● ЗАДАНИЯ
A: Выпишите из отрывка о реке Пур фрагмент, который начинается словами "Баржу водит сильным" и заканчивается словами "застыли на ветру.". Сохраните каждое слово и знак препинания.
B: Назовите все виды судов и плавучей техники, упомянутые в отрывке о реке Пур.

Пастуший стан
С. Б. Шумский





ВДОЛЬ ДА ПО РЕЧКЕ



Баржу водит сильным течением из стороны в сторону, мотает. Катер напрягает все свои «сто пятьдесят лошадей», бурунит воду под кормой. Чувствуется, тяжело ему, но он упорно скребется, тянет. Бойкий, напряженный перестук двигателя эхом мечется по берегам.

Широк, многоводен Пур даже здесь, в среднем течении – свинцовая гладь упруго морщинится на поворотах и отмелях. Но это нынче, после затяжных осенних дождей, так его расперло. Обычно же Пур страшно мелок; бешеное течение гонит, перекатывает по дну тонны песка. И часто оказывается так, что там, где вчера плоские баржонки – «сотки», вроде нашей, проходили свободно, на следующий день мягко садились в ил.

Река песка, или песчаная река – такое название закрепилось за Пуром. И сейчас на километры – то по одному берегу, то по другому – тянутся песчаные косы. Как будто хлебные нивы волнисто, упруго застыли на ветру.

– Вот это пляжи! – восхищенно замечает кто-то из ребят, сидящих в носовой части. – Сюда бы южное солнце... позагорать, а?

– Да, пляжи, – шепчет Николай Федорович, вспомнив раннее утро на причале, когда вдруг неожиданно повалил снег большими хлопьями – в минуту выбелило берег, палубы барж и плавучие краны. – Закует вот и будешь загорать вдали от базы...

В плотной, подтянутой фигуре Николая Федоровича Алексеева есть что-то от первопроходцев Сибири: куртка-штормовка застегнута на все пуговицы и перетянута патронташем; аккуратно подвернутые болотники, тонкое лицо с прямым носом и большими глазами, которые поблескивают из-под капюшона, – основательность во всем чувствуется, внутренняя собранность и сила. Стоя у борта, он неотрывно смотрит вперед, туда, где постепенно раздвигаются плоские пуровские берега. У ног его плещется вода, с шипением заползая, иногда через низкую кромку на палубу. Но он этого не замечает. Мысли его там, на стройплощадке, о которой он пока ничего не знает. Все пока замыкается в одном непривычном слове – Ягенетская.

● ИСХОДНЫЕ МАТЕРИАЛЫ
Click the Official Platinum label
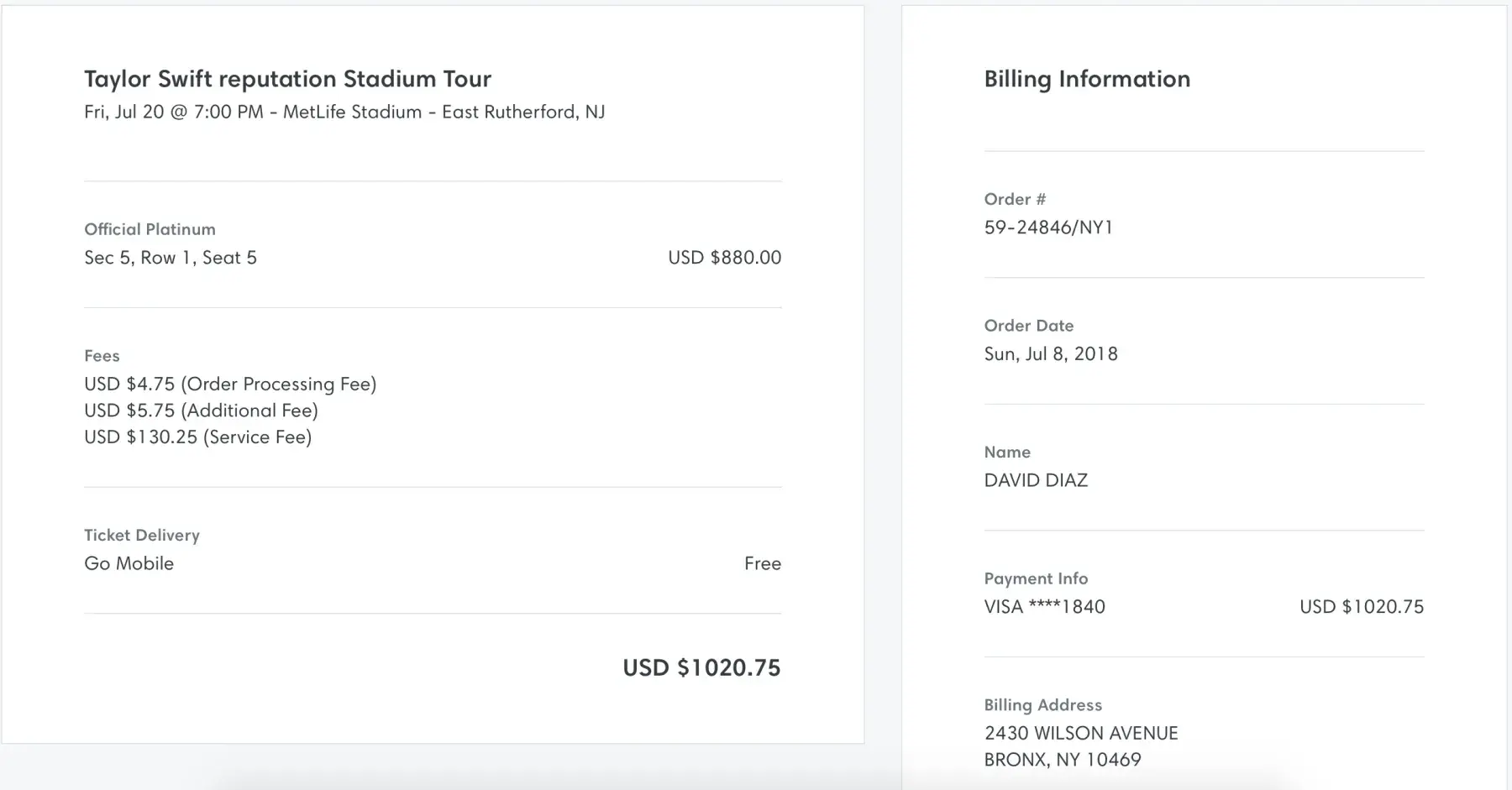This screenshot has height=790, width=1512. point(150,229)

● ОТВЕТЫ
A:
Баржу водит сильным течением из стороны в сторону, мотает. Катер напрягает все свои «сто пятьдесят лошадей», бурунит воду под кормой. Чувствуется, тяжело ему, но он упорно скребется, тянет. Бойкий, напряженный перестук двигателя эхом мечется по берегам.

Широк, многоводен Пур даже здесь, в среднем течении – свинцовая гладь упруго морщинится на поворотах и отмелях. Но это нынче, после затяжных осенних дождей, так его расперло. Обычно же Пур страшно мелок; бешеное течение гонит, перекатывает по дну тонны песка. И часто оказывается так, что там, где вчера плоские баржонки – «сотки», вроде нашей, проходили свободно, на следующий день мягко садились в ил.

Река песка, или песчаная река – такое название закрепилось за Пуром. И сейчас на километры – то по одному берегу, то по другому – тянутся песчаные косы. Как будто хлебные нивы волнисто, упруго застыли на ветру.

B: Баржа, катер, плоские баржонки («сотки») и плавучие краны.